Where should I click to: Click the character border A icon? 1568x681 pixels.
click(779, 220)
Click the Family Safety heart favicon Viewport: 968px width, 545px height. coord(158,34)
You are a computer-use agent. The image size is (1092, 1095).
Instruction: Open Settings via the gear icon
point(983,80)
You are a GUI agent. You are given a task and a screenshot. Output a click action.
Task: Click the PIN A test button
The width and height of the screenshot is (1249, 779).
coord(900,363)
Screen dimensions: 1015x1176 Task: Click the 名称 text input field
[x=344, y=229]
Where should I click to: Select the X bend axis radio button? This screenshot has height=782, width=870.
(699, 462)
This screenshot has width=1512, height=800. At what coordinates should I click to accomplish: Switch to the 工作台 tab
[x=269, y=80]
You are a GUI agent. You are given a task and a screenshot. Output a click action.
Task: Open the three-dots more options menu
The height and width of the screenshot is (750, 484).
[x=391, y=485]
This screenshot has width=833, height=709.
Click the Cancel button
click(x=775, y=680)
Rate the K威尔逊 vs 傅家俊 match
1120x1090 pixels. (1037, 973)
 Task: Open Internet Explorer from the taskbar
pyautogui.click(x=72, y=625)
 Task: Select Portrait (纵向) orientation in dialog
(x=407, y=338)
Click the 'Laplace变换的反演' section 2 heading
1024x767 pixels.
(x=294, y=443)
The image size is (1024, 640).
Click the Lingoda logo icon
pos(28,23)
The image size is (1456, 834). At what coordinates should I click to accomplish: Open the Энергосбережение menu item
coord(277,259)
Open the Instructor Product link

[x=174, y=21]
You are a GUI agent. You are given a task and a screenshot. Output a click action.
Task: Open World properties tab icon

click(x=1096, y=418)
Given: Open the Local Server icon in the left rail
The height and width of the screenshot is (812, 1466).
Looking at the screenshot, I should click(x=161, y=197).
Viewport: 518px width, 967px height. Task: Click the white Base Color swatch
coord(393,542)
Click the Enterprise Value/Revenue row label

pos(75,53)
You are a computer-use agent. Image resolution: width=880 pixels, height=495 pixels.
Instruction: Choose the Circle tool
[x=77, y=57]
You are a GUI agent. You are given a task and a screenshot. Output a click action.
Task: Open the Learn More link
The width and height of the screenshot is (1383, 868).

- [Instruções do exercício]: Transforme as linhas acima numa lista numerada e deixe de fora as que estão em branco.

- [Solução do exercício]:
1. Where should I click to: Click the character border A icon? 1568x681 pixels.
2. click(779, 220)
3. Click the Family Safety heart favicon Viewport: 968px width, 545px height. coord(158,34)
4. You are a computer-use agent. The image size is (1092, 1095).
5. Instruction: Open Settings via the gear icon
6. point(983,80)
7. You are a GUI agent. You are given a task and a screenshot. Output a click action.
8. Task: Click the PIN A test button
9. The width and height of the screenshot is (1249, 779).
10. coord(900,363)
11. Screen dimensions: 1015x1176 Task: Click the 名称 text input field
12. [x=344, y=229]
13. Where should I click to: Select the X bend axis radio button? This screenshot has height=782, width=870.
14. (699, 462)
15. This screenshot has width=1512, height=800. At what coordinates should I click to accomplish: Switch to the 工作台 tab
16. [x=269, y=80]
17. You are a GUI agent. You are given a task and a screenshot. Output a click action.
18. Task: Open the three-dots more options menu
19. The height and width of the screenshot is (750, 484).
20. [x=391, y=485]
21. This screenshot has width=833, height=709.
22. Click the Cancel button
23. click(x=775, y=680)
24. Rate the K威尔逊 vs 傅家俊 match
25. 1120x1090 pixels. (1037, 973)
26.  Task: Open Internet Explorer from the taskbar
27. pyautogui.click(x=72, y=625)
28.  Task: Select Portrait (纵向) orientation in dialog
29. (x=407, y=338)
30. Click the 'Laplace变换的反演' section 2 heading
31. 1024x767 pixels.
32. (x=294, y=443)
33. The image size is (1024, 640).
34. Click the Lingoda logo icon
35. pos(28,23)
36. The image size is (1456, 834). At what coordinates should I click to accomplish: Open the Энергосбережение menu item
37. coord(277,259)
38. Open the Instructor Product link
39. [x=174, y=21]
40. You are a GUI agent. You are given a task and a screenshot. Output a click action.
41. Task: Open World properties tab icon
42. click(x=1096, y=418)
43. Given: Open the Local Server icon in the left rail
44. The height and width of the screenshot is (812, 1466).
45. Looking at the screenshot, I should click(x=161, y=197).
46. Viewport: 518px width, 967px height. Task: Click the white Base Color swatch
47. coord(393,542)
48. Click the Enterprise Value/Revenue row label
49. pos(75,53)
50. You are a computer-use agent. Image resolution: width=880 pixels, height=495 pixels.
51. Instruction: Choose the Circle tool
52. [x=77, y=57]
53. You are a GUI agent. You are given a task and a screenshot. Output a click action.
54. Task: Open the Learn More link
55. The width and height of the screenshot is (1383, 868).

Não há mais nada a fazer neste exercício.